> Task objective: Convert the lines of the data from the one containing "Where should I click to: Click the language" through the one containing "Viewport: 1200px width, 675px", inclusive, into a JSON list of strings with one string per line and blank lines omitted.

#### Materials provided

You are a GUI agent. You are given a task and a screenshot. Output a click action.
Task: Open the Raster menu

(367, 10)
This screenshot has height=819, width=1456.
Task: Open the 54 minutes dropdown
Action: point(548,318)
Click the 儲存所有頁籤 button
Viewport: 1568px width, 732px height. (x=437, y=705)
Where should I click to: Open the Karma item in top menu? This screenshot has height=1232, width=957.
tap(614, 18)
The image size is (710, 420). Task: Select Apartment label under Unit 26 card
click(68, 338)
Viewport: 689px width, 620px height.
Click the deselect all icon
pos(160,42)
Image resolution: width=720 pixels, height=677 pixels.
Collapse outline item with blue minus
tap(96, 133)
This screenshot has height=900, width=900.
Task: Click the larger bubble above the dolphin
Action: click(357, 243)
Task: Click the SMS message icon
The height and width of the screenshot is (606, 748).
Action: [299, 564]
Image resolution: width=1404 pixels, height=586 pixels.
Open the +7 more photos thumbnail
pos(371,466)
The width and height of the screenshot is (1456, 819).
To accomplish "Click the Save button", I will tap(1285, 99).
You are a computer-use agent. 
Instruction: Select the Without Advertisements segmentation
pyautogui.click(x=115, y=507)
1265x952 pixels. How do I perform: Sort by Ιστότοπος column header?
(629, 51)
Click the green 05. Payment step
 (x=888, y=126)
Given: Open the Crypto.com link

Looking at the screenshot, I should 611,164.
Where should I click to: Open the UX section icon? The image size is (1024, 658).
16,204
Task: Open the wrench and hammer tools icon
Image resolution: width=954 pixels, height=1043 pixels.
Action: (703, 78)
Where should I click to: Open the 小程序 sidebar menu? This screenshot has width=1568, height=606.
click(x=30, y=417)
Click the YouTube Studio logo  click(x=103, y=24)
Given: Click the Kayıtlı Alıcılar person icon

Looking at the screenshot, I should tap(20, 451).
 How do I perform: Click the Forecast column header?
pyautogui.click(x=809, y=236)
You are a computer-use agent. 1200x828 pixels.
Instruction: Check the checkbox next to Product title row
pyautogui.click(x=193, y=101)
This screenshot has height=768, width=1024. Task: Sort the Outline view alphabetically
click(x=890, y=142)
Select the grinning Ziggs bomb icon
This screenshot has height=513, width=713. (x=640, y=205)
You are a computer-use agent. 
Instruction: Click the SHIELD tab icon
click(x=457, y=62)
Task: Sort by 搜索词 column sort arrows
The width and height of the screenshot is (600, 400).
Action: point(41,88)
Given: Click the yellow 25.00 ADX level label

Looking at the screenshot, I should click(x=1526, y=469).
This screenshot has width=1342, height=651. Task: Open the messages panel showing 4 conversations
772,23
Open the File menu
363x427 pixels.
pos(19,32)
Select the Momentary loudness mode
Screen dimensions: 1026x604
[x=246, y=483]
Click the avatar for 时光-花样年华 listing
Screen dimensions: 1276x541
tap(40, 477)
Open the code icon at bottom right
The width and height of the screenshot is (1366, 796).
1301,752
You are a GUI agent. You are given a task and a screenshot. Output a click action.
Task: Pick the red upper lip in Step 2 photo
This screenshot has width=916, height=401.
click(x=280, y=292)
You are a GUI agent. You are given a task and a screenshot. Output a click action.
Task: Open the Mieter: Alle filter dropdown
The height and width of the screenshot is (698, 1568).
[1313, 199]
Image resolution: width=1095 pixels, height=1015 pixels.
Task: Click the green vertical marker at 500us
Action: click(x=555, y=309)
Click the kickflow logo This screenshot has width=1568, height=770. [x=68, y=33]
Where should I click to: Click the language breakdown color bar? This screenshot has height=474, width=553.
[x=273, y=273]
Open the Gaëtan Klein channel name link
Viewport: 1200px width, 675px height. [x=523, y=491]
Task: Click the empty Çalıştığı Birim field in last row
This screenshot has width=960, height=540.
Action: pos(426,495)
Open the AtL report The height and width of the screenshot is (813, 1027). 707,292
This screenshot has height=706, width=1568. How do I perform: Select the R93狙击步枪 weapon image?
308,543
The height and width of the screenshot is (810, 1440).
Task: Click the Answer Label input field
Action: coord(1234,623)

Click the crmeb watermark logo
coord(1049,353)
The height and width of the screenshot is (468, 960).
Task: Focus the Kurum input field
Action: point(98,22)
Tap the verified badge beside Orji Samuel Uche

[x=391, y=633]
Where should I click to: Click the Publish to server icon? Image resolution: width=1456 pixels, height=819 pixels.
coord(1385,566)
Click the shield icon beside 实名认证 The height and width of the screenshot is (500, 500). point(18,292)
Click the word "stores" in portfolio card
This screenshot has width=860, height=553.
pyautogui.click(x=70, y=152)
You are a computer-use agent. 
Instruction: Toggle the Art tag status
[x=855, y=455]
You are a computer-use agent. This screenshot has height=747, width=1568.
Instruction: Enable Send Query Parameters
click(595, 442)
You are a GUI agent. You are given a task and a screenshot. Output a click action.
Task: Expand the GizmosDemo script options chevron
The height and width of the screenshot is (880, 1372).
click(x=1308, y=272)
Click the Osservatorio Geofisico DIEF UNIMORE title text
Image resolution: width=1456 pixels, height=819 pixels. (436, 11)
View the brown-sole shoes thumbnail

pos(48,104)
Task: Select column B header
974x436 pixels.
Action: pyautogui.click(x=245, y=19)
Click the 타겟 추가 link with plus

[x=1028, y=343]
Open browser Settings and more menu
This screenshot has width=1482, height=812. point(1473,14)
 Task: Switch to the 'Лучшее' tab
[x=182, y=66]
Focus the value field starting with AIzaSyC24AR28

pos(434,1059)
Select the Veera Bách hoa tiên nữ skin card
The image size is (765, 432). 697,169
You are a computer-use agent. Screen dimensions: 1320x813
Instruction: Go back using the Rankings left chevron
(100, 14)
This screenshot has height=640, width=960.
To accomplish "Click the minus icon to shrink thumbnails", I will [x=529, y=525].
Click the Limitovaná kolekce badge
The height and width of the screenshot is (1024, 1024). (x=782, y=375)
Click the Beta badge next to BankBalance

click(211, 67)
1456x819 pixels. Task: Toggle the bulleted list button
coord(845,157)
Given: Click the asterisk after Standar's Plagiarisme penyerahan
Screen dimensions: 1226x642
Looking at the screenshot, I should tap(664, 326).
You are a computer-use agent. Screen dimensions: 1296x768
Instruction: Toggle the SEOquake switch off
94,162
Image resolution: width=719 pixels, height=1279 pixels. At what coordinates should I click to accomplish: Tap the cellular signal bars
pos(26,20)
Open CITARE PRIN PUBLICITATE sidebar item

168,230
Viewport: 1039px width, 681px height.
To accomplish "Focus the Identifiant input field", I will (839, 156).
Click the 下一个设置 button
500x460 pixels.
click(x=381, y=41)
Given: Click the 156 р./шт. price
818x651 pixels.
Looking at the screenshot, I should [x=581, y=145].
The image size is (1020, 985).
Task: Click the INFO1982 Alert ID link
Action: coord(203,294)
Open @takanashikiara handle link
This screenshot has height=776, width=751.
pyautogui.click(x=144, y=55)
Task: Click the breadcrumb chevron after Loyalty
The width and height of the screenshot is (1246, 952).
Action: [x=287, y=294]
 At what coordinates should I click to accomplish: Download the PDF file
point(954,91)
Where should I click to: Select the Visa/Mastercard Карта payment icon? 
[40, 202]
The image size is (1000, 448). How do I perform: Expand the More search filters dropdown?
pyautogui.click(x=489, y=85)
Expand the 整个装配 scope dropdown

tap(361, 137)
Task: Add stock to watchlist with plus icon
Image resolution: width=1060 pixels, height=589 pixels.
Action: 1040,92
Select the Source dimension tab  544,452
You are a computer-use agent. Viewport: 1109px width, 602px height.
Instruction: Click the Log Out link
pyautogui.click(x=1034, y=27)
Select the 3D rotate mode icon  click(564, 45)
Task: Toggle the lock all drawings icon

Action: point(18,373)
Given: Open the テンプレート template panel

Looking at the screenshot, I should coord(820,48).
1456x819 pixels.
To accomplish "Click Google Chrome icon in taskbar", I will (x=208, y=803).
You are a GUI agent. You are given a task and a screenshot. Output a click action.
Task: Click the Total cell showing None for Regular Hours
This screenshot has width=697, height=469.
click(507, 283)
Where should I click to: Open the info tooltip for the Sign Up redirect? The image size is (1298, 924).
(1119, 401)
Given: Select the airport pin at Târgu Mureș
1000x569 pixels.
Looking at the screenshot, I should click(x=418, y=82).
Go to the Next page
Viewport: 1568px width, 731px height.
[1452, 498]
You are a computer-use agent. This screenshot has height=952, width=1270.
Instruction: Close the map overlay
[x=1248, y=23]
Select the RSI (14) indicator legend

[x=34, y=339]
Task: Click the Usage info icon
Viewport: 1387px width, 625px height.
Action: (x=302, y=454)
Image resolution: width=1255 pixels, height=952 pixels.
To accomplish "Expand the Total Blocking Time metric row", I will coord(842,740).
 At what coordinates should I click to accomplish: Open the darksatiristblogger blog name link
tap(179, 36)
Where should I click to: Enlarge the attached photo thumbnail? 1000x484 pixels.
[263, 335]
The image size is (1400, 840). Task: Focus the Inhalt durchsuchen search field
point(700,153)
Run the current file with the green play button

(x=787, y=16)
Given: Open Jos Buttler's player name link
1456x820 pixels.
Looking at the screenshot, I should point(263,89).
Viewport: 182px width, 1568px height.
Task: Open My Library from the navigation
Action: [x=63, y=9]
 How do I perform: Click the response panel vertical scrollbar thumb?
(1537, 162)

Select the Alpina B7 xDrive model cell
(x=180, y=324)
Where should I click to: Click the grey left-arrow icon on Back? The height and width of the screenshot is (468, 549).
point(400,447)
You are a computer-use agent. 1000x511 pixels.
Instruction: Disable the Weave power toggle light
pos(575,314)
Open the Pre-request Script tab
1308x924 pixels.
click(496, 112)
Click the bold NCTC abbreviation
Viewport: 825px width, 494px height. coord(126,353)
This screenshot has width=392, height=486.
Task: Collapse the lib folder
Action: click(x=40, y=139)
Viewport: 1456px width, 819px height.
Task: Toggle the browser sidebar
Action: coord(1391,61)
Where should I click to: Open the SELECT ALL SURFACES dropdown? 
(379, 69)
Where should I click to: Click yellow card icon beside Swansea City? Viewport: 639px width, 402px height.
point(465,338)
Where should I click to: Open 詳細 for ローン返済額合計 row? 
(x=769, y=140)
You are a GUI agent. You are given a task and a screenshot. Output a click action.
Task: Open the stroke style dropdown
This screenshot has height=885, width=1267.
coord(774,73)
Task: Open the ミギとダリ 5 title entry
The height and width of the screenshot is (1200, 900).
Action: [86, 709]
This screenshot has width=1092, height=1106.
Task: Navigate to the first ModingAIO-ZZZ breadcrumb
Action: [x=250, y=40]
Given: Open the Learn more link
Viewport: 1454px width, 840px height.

########

> Answer for the task:
[
  "Where should I click to: Click the language breakdown color bar? This screenshot has height=474, width=553.",
  "[x=273, y=273]",
  "Open the Gaëtan Klein channel name link",
  "Viewport: 1200px width, 675px height. [x=523, y=491]"
]